In the first of his two surviving self-portraits, done in 1650–55 and now owned by New York’s Frick collection, Murillo gazes out from an oval picture that is held within a mouldering grey stone slab. This piece of timeworn rock rests at an angle, as an old monument dug out of a crowded graveyard might lean against the cemetery wall.
It was an age when life expectancies were short, plagues were frequent, and it seemed wise to keep your doom in sight. Murillo lived most of his life in Seville and his art is profoundly Catholic – yet the same obsession with mortality can found in 17th-century art throughout Europe. When the English poet John Donne was dying in 1631 he posed for a portrait in his funeral shroud.
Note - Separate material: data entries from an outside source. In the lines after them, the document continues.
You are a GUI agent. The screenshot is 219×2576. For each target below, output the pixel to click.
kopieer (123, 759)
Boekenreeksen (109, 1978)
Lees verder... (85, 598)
When plague was ravaging Naples in 1656, the painter Salvator Rosa created his terrifying canvas Human Fragility in which Death makes a baby sign away its future.
Twenty years later, Murillo portrayed himself again, getting older and closer to the tomb he once again suggests by enclosing his image in stone. Yet he seems more confident now of his enduring fame. Where the earlier picture showed him as a forgotten fragment, this painting, owned by the National Gallery, rests his image on a shelf where the signs of his art – a drawing, dividers, a ruler, a paint-smeared palette and brushes – are proudly displayed. In a subtle but brilliantly effective assertion of the life-giving power of art, Murillo puts his hand on the stone frame so that it seems to emerge into the real world. Colour triumphs over greyness, as bright pigments shine from his palette.